THE PROBLEM: Set the data down again so that every line matches exactly.
··· DATASET EXTRACT ···
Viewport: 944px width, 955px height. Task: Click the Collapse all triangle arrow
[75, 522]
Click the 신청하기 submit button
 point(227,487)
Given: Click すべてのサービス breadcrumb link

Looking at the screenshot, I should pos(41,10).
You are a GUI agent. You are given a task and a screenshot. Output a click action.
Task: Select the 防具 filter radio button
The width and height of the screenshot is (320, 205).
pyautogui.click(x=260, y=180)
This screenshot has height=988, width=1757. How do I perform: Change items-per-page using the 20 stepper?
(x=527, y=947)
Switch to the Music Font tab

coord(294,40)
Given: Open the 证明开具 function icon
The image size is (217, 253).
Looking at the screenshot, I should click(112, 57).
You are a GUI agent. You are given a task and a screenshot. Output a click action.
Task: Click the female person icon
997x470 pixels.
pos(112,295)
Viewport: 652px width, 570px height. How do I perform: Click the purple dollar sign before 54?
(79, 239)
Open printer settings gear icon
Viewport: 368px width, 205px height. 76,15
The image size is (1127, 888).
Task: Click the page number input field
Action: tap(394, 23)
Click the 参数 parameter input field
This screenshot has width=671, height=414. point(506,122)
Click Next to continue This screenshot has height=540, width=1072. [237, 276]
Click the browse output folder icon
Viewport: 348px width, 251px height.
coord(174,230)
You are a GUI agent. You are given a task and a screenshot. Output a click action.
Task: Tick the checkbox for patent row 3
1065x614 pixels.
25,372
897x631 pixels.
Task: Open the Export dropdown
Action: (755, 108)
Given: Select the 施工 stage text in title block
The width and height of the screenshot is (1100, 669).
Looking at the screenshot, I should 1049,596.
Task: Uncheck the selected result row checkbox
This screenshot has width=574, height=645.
···
ANSWER:
Viewport: 944px width, 955px height. Task: Click the Collapse all triangle arrow
[75, 522]
Click the 신청하기 submit button
 point(227,487)
Given: Click すべてのサービス breadcrumb link

Looking at the screenshot, I should pos(41,10).
You are a GUI agent. You are given a task and a screenshot. Output a click action.
Task: Select the 防具 filter radio button
The width and height of the screenshot is (320, 205).
pyautogui.click(x=260, y=180)
This screenshot has height=988, width=1757. How do I perform: Change items-per-page using the 20 stepper?
(x=527, y=947)
Switch to the Music Font tab

coord(294,40)
Given: Open the 证明开具 function icon
The image size is (217, 253).
Looking at the screenshot, I should click(112, 57).
You are a GUI agent. You are given a task and a screenshot. Output a click action.
Task: Click the female person icon
997x470 pixels.
pos(112,295)
Viewport: 652px width, 570px height. How do I perform: Click the purple dollar sign before 54?
(79, 239)
Open printer settings gear icon
Viewport: 368px width, 205px height. 76,15
The image size is (1127, 888).
Task: Click the page number input field
Action: tap(394, 23)
Click the 参数 parameter input field
This screenshot has width=671, height=414. point(506,122)
Click Next to continue This screenshot has height=540, width=1072. [237, 276]
Click the browse output folder icon
Viewport: 348px width, 251px height.
coord(174,230)
You are a GUI agent. You are given a task and a screenshot. Output a click action.
Task: Tick the checkbox for patent row 3
1065x614 pixels.
25,372
897x631 pixels.
Task: Open the Export dropdown
Action: (755, 108)
Given: Select the 施工 stage text in title block
The width and height of the screenshot is (1100, 669).
Looking at the screenshot, I should 1049,596.
Task: Uncheck the selected result row checkbox
This screenshot has width=574, height=645.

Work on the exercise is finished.